Part 34 (1/2)
”Haven't you heard?” she said; ”he has gone. It was Mr. Fanning who did it. He paid the bill in full, and the man has gone. He went last night. Mr. Fanning is arranging the whole thing, and the man in possession won't come back, that is, for the present. I begin to see daylight. I am glad you have made up your mind to be sensible, Westenra.”
CHAPTER XXIII
ALBERT
I was so stunned I could not speak at all for a minute, then I said, after a brief pause--
”Do you know if Mr. Fanning is in?”
”No, why should he be in?” replied Miss Mullins in an almost irritable voice, ”he has got his work to do if you have not. Men who are generous on the large scale on which he is generous, cannot afford to be idle--that is, if they are going on adding to their fortunes. He is out and probably in the city, he is a great publisher, you know, and extremely successful. For my part, I respect him; he may be a rough diamond, but he is a diamond all the same.”
Still I did not speak, and I am sure my silence, and the stunned subdued heavy expression on my face, vexed Jane more than any amount of words I might have uttered.
”I will go and see if he has really gone,” I said. ”It is sometimes quite late before he starts for the city, I want to speak to him at once.”
”Now, Westenra, if you in this crisis make mischief,” began Miss Mullins.
”Oh, I won't make mischief,” I said, ”but I must speak to Mr.
Fanning.”
I had almost reached the door when she called me back.
”One moment,” she said.
I turned, impatiently.
”Please don't keep me, Jane, I must see Mr. Fanning before he goes to the city--I will come back afterwards.”
”If I wasn't almost sure what you are going to say to Mr. Fanning, I would let you go,” said Jane, ”but you ought to know--your mother was very ill, worse than I have ever seen her before, last night.”
”Mother ill in the night, and you never told me!” The greater trouble seemed to swallow up the lesser, and for the time I forgot Mr.
Fanning, the man in possession, and everything in the world except mother herself.
”She had a sharp attack,” continued Jane, ”rigors and extreme weakness.

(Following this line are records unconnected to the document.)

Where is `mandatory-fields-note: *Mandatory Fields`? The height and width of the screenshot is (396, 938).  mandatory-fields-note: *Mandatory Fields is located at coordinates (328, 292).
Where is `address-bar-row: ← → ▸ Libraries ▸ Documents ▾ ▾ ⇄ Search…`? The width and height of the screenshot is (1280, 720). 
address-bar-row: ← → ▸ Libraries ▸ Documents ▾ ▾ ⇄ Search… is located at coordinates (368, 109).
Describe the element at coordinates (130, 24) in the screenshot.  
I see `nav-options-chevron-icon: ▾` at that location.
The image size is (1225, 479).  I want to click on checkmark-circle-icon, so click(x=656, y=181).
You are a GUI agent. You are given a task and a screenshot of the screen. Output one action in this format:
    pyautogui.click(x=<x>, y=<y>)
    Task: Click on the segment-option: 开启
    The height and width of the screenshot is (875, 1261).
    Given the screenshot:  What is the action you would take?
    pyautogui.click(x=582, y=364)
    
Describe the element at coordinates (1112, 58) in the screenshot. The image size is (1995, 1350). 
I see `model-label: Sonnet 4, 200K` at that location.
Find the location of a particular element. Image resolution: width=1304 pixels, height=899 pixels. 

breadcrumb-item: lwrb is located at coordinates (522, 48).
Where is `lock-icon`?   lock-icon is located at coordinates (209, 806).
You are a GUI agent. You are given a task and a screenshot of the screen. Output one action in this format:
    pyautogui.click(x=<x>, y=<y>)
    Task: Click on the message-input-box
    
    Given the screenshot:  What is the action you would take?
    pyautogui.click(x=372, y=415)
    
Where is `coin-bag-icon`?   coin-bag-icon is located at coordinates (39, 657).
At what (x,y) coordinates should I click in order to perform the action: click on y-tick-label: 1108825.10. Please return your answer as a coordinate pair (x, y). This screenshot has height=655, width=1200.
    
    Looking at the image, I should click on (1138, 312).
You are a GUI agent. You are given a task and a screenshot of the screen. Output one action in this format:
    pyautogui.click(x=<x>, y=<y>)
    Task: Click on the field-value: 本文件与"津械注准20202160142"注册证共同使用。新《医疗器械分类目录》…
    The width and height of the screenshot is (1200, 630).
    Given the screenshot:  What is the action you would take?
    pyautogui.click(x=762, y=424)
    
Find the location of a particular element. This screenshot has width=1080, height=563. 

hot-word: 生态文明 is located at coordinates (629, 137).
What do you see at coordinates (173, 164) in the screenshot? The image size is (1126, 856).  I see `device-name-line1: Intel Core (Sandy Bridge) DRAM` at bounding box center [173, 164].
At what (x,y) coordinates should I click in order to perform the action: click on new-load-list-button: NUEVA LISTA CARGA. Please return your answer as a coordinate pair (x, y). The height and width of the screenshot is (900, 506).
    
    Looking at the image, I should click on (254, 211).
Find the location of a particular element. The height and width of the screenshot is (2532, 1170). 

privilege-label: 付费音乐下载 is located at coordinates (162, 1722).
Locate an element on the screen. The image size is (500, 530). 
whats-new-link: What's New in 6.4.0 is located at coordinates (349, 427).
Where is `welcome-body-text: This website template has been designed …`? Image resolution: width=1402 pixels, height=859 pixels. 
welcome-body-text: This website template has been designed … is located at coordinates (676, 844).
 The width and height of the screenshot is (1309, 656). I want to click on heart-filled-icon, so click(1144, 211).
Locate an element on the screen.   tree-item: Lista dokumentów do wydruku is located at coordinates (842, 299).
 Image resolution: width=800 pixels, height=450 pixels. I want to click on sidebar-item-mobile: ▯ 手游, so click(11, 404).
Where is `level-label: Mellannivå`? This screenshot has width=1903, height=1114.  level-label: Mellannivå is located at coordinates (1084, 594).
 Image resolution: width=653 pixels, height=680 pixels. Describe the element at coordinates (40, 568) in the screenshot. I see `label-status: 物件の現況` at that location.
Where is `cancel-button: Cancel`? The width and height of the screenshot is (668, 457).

I happened most fortunately to go into her room about midnight, and found her in an alarming state. Dr. Anderson was summoned. She is better, much better, but not up yet.”
”But, Jane, why, why did you not wake me?”
”I should, dear, if there had been real danger, but she quickly recovered. You looked so ill yourself last night, that I had not the heart to disturb your sleep. And there is no danger at present, no fresh danger, that is. Unless something happens to cause her a sudden shock, she is comparatively well, but it behoves you, Westenra, to be careful.”
”And suppose I am not careful,” I said, a sudden defiance coming into my voice.
”In that case----” said Miss Mullins. She did not finish her sentence.
She looked full at me, raised her hands expressively, and let them fall to her sides.
Nothing could be more full of meaning than her broken sentence, her action, and the expression of her face.
”But you could not deliberately do it,” she said slowly, ”you could not expose a mother like yours to----”
”Of course I could do nothing to injure mother,” I said, ”I will try and be patient; but Jane, Jane, do you know really what this means?